— START TEXT —

Bookworming

Mildly Enthusiastic Review: Longbourn

You might have noticed already that I tend to devour things created around Pride and Prejudice. So, naturally, I also read

Longbourn by Jo Baker

Category: Books

Find it on: LibraryThing

What it is:
It’s a book that happens around and between the story of Pride and Prejudice or, to put it simply, it’s Pride and Prejudice from servants’ point of view. So naturally it focuses less on new bonnets and marriage prospects and more on all the scrubbing, soaking, cooking and tons of other physical work these require. The main character, Sarah, is one of the housemaids of the original story and Baker imagines the lifestory of hers and other servants.

How I found it:
I think it might have been a list of things to read for Pride and Prejudice fans? Maybe.

Summary judgment:
I enjoyed the book thoroughly, though I’m not unaware of missed opportunities.

Best things about it:
It reads fast and manages to recreate a lot of the magic of the original, without a slaverish attitude towards it. The world feels vivid and believable, even though I suspect some anarchronisms have crept in (not being a scholar of history of manners, I didn’t mind much but the characters’ outlooks felt maybe a tad too modern). I found the description of the servants’ work and the difficulties they face quite enlightening.

— END TEXT —

**TASK SET:**
A. Retype everything in the Longbourn review from "Longbourn by Jo" down to "Prejudice fans? Maybe.".
B. State whether each statement agrees with the Longbourn review, giving yes or no and quoting the deciding words. (i) The main character of the book is one of the housemaids from the original story. (ii) The reviewer is certain how the book was found. (iii) The reviewer felt the characters' outlooks were perhaps slightly too modern.
Answer from the Longbourn review alone, without drawing on outside knowledge.

— START RAW DATA —

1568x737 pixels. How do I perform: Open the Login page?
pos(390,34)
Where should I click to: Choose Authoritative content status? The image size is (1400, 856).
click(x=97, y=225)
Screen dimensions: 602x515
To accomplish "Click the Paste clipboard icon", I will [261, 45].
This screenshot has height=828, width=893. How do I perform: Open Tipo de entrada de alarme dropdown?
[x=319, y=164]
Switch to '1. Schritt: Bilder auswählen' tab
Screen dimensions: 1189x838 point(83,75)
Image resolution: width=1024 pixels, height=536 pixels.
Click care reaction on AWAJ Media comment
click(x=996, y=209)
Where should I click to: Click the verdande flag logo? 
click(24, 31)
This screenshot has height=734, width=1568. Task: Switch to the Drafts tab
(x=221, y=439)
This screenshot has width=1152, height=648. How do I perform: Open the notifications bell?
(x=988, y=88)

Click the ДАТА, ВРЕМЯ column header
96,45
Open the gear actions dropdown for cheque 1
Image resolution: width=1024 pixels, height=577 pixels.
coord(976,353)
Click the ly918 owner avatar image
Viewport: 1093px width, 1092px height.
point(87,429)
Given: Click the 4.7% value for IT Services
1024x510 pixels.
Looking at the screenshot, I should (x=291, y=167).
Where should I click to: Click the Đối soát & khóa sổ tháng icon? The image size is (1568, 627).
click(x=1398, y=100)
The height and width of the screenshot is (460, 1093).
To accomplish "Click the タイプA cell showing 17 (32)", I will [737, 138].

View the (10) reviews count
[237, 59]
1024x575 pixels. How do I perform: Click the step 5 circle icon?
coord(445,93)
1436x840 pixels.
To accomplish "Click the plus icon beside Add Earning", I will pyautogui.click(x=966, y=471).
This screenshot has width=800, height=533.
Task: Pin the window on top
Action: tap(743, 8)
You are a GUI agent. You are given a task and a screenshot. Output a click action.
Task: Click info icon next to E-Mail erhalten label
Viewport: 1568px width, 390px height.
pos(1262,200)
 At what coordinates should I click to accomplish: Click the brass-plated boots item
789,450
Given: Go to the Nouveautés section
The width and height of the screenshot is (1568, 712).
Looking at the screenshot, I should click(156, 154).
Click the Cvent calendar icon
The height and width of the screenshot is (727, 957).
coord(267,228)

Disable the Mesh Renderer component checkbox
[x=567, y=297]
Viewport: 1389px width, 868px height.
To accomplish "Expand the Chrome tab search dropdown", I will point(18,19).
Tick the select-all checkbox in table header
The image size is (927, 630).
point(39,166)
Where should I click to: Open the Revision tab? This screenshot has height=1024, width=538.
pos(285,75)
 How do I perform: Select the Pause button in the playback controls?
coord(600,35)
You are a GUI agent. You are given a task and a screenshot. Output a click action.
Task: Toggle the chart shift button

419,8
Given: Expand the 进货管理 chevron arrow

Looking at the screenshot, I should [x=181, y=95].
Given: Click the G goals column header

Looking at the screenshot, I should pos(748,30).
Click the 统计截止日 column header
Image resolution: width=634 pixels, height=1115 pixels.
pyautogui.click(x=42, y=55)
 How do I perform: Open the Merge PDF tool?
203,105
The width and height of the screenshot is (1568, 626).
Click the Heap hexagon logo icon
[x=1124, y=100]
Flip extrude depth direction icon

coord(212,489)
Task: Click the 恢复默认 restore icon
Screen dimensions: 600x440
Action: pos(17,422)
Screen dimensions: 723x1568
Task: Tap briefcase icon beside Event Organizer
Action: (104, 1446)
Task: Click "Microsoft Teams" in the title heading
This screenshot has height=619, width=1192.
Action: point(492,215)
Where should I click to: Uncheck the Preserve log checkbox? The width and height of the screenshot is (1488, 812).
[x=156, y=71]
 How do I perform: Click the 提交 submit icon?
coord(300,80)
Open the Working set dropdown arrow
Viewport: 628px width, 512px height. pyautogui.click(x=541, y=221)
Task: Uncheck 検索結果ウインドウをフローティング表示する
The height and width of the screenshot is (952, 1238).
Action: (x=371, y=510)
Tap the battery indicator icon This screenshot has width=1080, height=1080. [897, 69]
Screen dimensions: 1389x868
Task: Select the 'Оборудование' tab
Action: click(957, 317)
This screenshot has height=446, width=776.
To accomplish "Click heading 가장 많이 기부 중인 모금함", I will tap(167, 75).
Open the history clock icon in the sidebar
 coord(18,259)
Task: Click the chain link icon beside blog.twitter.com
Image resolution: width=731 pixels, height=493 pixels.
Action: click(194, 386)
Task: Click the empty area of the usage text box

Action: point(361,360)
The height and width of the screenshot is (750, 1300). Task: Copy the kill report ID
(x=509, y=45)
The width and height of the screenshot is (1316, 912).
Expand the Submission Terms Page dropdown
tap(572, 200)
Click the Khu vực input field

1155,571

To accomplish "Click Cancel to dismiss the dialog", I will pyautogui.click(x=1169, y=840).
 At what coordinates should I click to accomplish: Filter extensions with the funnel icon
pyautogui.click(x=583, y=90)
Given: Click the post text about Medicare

— END RAW DATA —

**TASK-BY-TASK RESULTS:**
A.
Longbourn by Jo Baker

Category: Books

Find it on: LibraryThing

What it is:
It’s a book that happens around and between the story of Pride and Prejudice or, to put it simply, it’s Pride and Prejudice from servants’ point of view. So naturally it focuses less on new bonnets and marriage prospects and more on all the scrubbing, soaking, cooking and tons of other physical work these require. The main character, Sarah, is one of the housemaids of the original story and Baker imagines the lifestory of hers and other servants.

How I found it:
I think it might have been a list of things to read for Pride and Prejudice fans? Maybe.

B.
(i) Yes: "The main character, Sarah, is one of the housemaids of the original story"
(ii) No: "I think it might have been a list of things to read for Pride and Prejudice fans? Maybe."
(iii) Yes: "the characters’ outlooks felt maybe a tad too modern"